By Stoyan Bojinov
Just a few short years after the introduction of the first exchange-traded commodity product, there are dozens of options available for investors interested in accessing this asset class that is capable of delivering big returns and meaningful diversification benefits. Most investors are familiar with only the largest and most popular of these products, but those willing to dig a bit deeper will uncover some very intriguing investment opportunities [see also Agricultural ETF Showdown: CROP vs. MOO].
Today we profile the DB Commodity Index Tracking Fund (NYSEARCA:DBC), one of the oldest and most popular broad-based commodity ETPs on the market.
Here’s a quick overview of the basics of DBC:
- Issuer: PowerShares
- Index: DBIQ Optimum Yield Diversified Commodity Index Excess Return
- Number of Commodities: 14
- Largest Allocation: Crude Oil (12.38%)
- Inception Date: February 3, 2006
- Expense Ratio: 0.75%
- Assets: $5.7 billion (as of 11/1/2011)
- Structure: Commodity Pool / Partnership
Under The Hood
DBC seeks to replicate the DBIQ Optimum Yield Diversified Commodity Index Excess Return, a benchmark that consists of 14 different commodity futures contracts. The index and base weights for the component futures contracts are presented in the following table (as of 10/31/2011) :
|Commodity||Contract Expiry Date||Index Weight||Base Weight|
|Copper – Grade A||3/21/2012||3.72%||4.17%|
DBC is diversified across all major segments of the commodity market, including exposure to energy, precious metals, agriculture, and industrial metals. However, its underlying portfolio is heavily tilted towards energy commodities, which account for roughly half of total assets. Investors should also note that DBC does not include allocations to livestock (i.e. cattle and hogs) commodities.
There are several noteworthy features of DBC, beginning with the structure of this product. DBC sets itself apart from other offerings in the space because it is structured as a partnership that invests in futures contracts. As such, the IRS requires that this fund is marked to market at the end of each calendar year, at which point investors are apportioned a pro rata share of gains or losses. In other words, taxes will be incurred on positions in DBC annually, regardless of whether or not shares in the ETF were sold during the year. For investors with a long-term time horizon, that feature may be less than optimal, since a period of strong gains may result in a significant tax liability. Investors should also note that shareholders of DBC will be required to complete a Form K-1 annually, which increases the administrative burden associated with this product.

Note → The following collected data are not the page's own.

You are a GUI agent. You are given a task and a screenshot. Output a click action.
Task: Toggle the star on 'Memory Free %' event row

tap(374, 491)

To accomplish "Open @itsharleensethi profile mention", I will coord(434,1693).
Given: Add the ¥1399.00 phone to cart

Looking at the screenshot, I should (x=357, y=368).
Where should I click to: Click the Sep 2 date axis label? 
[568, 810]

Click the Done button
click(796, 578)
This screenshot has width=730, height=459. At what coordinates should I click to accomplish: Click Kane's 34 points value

DBC features several advantages in addition to offering easy access to a diverse basket of commodity futures [see also Three Things Wall Street Journal Didn’t Tell You About Commodities]. This fund is by far the most liquid broad-based commodity ETP on the market, which increases its appeal amongst active traders who are looking to move in and out of position with tight bid-ask spreads. DBC also features an extremely active options market, allowing for seasoned investors to implement an array of hedging strategies. Lastly, DBC is available for commission free trading to TD Ameritrade and Firstrade account holders.
How To Use
DBC can be used as a tactical tool for achieving cheap, low maintenance exposure to commodities within a long-term investment portfolio. However, the exclusion of several important commodities and its heavy energy bias make it less than appealing for those in search of deep, well-rounded exposure across all of the commodity families [see also Crude Oil Guide: Brent Vs. WTI, What's The Difference?].
DBC is perhaps most appealing to active traders who value liquidity above all else and are looking for a quick way to gain exposure to the commodity markets.
Disclosure: I have no positions in any stocks mentioned, and no plans to initiate any positions within the next 72 hours.